Выбрать главу

Интерес Мацея Патковского к антивоенной тематике не случаен. Дело тут не только в верности благородным традициям польской литературы, многие представители которой внесли ощутимый творческий вклад в борьбу за мир, но и в самой биографии писателя. Патковский принадлежит к тому поколению поляков, чье детство было растоптано гитлеровской оккупацией. В юности он видел зарево напалмовых пожаров, отраженное в глазах корейских сирот, нашедших убежище на польской земле. Наконец, древний Вроцлав, где живет писатель, все чаще упоминается в подстрекательских речах боннских реваншистов, этой основной ударной силы НАТО. Словом, у Мацея Патковского достаточно поводов ненавидеть войну!

Вот почему, будучи юристом по образованию, он избрал темой своей магистерской диссертации антиправовую сущность ядерной войны. Поэтому и первая повесть Мацея Патковского «Скорпионы» посвящена разоблачению провокационных полетов американских бомбардировщиков с оружием массового уничтожения на борту.

Кроме «Скорпионов», Патковским написаны еще две повести — «Гармоника» и «Юг», рассказывающие о жизни польской молодежи. Произведения его популярны и за пределами Народной Польши. Они переводились на русский, украинский, немецкий (ГДР) и итальянский языки. Сейчас молодой писатель работает над книгой о Советском Союзе, где он побывал дважды. Мацей Патковский принадлежит к тем литераторам, творческий принцип которых — верность актуальной, современной теме.

По сообщениям американской печати, недавно один из участников варварского уничтожения японских городов, майор Клод Изерли, заявил, что человек должен нести ответственность за свои поступки, а попытки прикрыться полученным приказом напоминают доводы Эйхмана. Признания реально существующего американского майора Изерли сродни тому, что пережил майор Герберт из повести «Скорпионы», осознавший свое преступление и вынесший себе приговор от имени народов всего мира.

М. Игнатов

I

Герберт допил вторую чашку кофе и отодвинул поднос. Потом достал из планшетки маленький конверт и визитную карточку.

«Приходи завтра вечером в «Новые астры», — написал он. — Обязательно. Это очень важно».

Подозвав кельнершу, он расплатился и вручил ей конверт.

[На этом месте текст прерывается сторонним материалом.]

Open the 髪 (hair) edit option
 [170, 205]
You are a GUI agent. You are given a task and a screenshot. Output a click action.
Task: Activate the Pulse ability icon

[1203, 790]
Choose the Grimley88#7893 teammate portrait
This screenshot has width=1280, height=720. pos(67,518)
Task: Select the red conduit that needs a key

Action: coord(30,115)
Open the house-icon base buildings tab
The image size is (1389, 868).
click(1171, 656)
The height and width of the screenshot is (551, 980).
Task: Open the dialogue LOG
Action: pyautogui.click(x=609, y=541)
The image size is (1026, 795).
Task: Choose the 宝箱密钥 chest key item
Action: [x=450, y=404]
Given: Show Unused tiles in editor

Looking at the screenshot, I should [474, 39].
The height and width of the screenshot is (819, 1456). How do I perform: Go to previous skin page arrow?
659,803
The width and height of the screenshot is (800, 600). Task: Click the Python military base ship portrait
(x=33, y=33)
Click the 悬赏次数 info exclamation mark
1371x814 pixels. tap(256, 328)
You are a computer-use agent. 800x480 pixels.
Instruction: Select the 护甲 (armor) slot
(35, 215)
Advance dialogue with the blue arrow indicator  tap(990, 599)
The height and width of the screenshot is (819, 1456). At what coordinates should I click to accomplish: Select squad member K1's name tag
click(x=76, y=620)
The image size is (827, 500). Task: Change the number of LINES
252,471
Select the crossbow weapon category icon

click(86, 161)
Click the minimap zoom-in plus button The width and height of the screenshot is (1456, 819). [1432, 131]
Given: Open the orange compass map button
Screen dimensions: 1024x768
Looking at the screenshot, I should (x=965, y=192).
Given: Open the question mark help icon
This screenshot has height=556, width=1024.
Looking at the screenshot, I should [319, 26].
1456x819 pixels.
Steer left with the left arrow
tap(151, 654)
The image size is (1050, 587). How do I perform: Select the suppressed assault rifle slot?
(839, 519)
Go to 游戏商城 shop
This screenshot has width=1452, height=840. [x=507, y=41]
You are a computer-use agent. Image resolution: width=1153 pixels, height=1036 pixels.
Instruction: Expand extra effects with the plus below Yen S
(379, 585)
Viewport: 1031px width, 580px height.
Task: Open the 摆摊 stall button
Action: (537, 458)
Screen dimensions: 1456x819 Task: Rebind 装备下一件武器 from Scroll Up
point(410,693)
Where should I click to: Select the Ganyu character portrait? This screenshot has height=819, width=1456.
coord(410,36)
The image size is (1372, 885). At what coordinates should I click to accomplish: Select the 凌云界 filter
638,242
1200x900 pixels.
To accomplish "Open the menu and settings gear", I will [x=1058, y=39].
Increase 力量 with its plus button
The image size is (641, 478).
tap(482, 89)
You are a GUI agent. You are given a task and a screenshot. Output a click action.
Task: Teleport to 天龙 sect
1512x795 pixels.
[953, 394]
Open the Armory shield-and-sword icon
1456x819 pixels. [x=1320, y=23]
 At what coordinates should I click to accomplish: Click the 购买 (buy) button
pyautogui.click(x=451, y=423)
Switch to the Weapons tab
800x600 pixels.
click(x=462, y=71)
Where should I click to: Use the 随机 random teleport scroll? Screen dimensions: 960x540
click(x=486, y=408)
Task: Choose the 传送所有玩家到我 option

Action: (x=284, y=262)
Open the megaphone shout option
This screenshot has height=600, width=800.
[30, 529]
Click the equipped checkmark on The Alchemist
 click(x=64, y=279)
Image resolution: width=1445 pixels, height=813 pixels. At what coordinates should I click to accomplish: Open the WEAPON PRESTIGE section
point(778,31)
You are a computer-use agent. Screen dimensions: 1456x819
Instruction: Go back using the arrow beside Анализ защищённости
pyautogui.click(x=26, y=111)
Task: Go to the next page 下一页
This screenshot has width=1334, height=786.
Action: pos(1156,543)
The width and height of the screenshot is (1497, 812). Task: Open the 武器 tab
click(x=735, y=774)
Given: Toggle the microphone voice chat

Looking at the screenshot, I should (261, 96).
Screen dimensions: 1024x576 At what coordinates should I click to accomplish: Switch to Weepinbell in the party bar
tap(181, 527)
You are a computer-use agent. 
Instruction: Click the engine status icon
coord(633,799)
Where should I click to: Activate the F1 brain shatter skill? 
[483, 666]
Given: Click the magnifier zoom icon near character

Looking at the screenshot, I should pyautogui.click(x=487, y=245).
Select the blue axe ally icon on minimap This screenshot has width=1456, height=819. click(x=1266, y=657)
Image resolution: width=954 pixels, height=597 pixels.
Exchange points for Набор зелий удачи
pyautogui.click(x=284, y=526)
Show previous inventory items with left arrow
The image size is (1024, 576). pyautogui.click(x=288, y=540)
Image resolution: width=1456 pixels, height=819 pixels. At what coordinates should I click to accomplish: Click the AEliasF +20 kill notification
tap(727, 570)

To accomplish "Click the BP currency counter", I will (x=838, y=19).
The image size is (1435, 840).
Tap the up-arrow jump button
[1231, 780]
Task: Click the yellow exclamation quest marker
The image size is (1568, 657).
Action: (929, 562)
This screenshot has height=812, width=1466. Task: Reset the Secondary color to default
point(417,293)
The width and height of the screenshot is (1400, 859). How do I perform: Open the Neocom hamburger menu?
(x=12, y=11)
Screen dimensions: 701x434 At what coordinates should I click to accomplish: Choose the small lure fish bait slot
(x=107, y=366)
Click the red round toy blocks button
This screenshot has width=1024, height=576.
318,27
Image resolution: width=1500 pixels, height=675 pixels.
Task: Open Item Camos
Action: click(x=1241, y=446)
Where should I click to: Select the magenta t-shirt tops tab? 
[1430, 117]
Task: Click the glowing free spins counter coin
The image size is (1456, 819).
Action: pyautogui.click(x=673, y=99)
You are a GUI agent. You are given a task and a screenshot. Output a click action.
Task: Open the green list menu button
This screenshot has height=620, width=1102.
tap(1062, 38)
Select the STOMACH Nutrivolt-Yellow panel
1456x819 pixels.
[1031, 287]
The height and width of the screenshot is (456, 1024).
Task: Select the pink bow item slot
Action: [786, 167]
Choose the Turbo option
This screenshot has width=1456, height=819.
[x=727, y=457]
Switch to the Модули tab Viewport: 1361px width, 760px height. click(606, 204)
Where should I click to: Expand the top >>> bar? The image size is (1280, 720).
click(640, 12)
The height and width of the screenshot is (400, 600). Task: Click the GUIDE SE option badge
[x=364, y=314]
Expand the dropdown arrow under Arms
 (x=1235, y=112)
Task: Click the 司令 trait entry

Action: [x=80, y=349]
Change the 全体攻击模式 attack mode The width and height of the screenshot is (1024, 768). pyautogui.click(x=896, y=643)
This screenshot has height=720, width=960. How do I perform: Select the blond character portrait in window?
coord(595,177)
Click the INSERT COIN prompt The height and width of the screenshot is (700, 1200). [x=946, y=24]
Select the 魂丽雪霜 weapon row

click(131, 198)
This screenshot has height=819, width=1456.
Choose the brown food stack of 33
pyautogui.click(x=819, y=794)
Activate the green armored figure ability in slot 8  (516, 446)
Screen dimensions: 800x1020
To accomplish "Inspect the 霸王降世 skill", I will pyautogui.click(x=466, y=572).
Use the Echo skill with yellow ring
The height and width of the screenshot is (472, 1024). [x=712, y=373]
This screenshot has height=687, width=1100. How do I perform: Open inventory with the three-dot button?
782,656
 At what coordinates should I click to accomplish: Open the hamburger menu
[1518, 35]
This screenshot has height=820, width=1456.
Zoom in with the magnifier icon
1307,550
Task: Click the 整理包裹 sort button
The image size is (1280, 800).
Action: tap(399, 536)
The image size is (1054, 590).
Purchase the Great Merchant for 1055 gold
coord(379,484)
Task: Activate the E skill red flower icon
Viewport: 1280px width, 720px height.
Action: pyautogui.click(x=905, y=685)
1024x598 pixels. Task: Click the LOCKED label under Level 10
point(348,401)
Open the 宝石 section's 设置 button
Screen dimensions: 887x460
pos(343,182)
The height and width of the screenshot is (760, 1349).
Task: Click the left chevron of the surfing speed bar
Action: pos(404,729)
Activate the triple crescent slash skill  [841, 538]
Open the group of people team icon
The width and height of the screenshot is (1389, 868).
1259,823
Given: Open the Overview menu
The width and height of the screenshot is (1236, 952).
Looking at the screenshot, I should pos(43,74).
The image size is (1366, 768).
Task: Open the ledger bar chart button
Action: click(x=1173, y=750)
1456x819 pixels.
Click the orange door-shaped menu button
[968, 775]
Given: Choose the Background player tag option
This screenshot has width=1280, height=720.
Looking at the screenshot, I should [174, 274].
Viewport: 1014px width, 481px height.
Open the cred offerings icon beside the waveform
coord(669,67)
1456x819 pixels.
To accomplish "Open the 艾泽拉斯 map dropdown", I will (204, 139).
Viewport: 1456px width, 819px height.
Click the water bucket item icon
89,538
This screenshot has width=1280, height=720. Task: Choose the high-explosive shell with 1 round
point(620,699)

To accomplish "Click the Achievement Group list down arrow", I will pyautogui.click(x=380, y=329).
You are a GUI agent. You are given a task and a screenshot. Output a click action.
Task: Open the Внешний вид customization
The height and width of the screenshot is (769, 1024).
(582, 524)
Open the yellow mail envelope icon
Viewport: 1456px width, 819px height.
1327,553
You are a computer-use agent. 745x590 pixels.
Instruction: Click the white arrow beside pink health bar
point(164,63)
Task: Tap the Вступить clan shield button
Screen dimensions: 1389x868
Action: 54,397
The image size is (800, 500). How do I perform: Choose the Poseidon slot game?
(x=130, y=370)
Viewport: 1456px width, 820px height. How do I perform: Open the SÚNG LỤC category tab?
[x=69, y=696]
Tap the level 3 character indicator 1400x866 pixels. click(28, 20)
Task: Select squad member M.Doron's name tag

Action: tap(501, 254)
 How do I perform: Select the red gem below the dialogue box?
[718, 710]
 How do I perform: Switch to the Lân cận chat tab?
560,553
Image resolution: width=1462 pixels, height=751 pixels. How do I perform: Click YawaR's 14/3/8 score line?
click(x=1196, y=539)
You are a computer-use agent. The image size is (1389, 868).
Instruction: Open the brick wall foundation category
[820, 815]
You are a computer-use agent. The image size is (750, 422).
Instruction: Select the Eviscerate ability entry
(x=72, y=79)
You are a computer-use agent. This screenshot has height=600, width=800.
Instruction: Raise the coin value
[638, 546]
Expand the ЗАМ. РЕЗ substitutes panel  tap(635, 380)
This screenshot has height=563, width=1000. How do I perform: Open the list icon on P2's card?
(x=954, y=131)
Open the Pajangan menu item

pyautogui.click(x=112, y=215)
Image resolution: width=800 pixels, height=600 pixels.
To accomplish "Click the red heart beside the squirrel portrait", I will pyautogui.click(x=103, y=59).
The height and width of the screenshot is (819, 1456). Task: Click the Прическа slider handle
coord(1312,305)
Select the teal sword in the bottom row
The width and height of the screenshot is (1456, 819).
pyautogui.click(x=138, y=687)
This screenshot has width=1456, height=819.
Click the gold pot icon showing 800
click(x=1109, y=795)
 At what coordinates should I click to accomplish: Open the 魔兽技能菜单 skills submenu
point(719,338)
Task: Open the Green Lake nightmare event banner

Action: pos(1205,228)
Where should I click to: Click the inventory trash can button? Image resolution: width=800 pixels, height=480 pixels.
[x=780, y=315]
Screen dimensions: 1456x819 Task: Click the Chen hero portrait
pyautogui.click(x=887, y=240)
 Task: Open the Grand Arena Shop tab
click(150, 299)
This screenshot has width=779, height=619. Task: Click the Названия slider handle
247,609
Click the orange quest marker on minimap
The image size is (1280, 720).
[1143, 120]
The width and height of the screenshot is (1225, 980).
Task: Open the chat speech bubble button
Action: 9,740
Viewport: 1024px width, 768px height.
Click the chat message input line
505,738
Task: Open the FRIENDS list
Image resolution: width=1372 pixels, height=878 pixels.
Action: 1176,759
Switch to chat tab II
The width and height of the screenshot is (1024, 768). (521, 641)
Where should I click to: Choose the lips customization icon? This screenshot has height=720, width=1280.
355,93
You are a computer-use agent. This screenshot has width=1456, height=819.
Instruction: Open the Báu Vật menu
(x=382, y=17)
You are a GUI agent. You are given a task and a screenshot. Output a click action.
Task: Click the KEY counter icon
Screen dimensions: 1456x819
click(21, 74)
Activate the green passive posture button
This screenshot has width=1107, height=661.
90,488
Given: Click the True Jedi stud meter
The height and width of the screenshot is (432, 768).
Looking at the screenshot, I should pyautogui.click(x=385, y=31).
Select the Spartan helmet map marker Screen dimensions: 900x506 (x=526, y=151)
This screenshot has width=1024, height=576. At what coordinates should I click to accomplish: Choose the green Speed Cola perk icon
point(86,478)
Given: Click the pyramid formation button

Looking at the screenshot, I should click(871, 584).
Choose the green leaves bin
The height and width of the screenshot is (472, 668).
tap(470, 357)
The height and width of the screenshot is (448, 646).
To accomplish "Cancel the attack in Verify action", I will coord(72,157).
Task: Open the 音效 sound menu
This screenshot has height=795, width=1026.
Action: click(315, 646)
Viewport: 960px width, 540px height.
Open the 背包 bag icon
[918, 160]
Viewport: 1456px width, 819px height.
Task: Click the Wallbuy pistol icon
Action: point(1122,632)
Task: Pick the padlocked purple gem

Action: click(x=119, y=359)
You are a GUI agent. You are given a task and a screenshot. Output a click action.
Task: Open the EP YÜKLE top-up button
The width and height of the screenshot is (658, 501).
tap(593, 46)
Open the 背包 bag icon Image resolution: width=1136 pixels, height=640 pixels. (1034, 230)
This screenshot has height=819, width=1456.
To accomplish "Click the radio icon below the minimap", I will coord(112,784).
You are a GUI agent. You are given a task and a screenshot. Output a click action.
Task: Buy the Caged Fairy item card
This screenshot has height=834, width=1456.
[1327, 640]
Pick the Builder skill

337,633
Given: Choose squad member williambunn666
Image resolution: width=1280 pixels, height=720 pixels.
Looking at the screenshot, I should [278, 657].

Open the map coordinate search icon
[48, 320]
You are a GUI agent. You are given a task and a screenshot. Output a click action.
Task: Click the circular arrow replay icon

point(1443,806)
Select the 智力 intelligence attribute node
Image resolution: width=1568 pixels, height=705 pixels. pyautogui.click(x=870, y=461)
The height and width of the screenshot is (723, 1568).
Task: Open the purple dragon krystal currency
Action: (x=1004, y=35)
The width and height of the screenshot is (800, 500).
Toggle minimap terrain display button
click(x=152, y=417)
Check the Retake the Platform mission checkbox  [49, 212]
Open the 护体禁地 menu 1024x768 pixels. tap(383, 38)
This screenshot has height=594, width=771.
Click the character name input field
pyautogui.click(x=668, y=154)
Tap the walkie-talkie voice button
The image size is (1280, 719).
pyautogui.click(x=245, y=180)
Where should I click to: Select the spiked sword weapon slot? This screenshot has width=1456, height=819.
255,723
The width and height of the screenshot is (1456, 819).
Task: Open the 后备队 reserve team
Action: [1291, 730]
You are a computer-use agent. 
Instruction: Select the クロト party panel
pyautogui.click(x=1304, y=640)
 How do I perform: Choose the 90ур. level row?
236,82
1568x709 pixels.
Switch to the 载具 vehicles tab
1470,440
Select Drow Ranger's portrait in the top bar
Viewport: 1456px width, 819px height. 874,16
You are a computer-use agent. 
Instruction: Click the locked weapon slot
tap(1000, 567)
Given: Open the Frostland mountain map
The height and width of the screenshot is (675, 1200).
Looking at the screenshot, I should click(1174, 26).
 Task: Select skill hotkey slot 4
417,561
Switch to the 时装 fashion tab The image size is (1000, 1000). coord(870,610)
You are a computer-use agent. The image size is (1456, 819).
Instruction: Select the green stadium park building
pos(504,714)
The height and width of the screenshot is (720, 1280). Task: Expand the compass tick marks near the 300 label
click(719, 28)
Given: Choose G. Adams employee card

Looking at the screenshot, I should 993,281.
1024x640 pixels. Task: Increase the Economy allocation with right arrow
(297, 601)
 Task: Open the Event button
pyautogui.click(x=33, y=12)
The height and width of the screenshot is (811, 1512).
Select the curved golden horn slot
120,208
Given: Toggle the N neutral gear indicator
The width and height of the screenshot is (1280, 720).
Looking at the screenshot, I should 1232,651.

— Передайте, пожалуйста, не позже завтрашнего утра.

— Не беспокойтесь, господин майор.

Он посмотрел вслед пухленькой кельнерше, перекинул планшетку через плечо и вышел из офицерской столовой.

Маленькая базарная площадь уже опустела, хотя только начинало смеркаться, Кельнеры в белых кителях вносили в бары плетеные кресла и свертывали маркизы. Из узкой улочки вынырнула машина и хлестнула пенистыми струями воды по остывающим камням мостовой. Грязные потоки смывали в водосточные канавы накопившуюся за день пыль. Дрожащие огни реклам танцевали над витринами магазинов. Даже они потеряли свою яркость под толстым слоем пыли, которая оседала на городок с нависшего над ним угрюмого каменного плоскогорья, изрезанного глубокими оврагами. Плоскогорье, дышащее зноем и гарью сожженных солнцем трав, оттеснило городок на самый край склона, подошва которого уходила в воду залива.

Автобуса еще не было, и Герберт пошел вниз, по разбитой мостовой, зажатой между каменными стенами серых зданий. Улочка террасами спускалась к берегу и скоро вывела его на деревянный мол.

На самом краю шаткого помоста дрожал огонек сигнального фонаря. На фоне залива он казался негасимым язычком лампадки перед алтарем в огромном темно-синем зале храма.

Герберт сел возле фонаря и стал смотреть на тающие во тьме очертания старых суденышек, которые ежедневно доставляли в город продукты, вино, минеральную воду. Над портом, точнее, над наспех сколоченной пристанью нависло замысловато расчлененное кольцо огней. Вверху, у маленькой базарной площади, желтые огоньки сплелись в бессмысленный рисунок. Это говорило о поспешном и небрежном строительстве.

Герберт глубоко вдохнул свежий, холодный воздух. Только здесь, у моря, можно было забыть о бесплодной холмистой пустыне, которая отрезала эту подлую дыру от нормального мира, населенного нормальными людьми.

Пожалуй, он выпил слишком много кофе. Врач разрешал четыре чашки в неделю. Для Герберта это было дневной нормой. Он сжал руку в кулак, потом разжал пальцы — они не дрожали. Проклятые пальцы — почему они и в кабинете врача никогда не дрожат?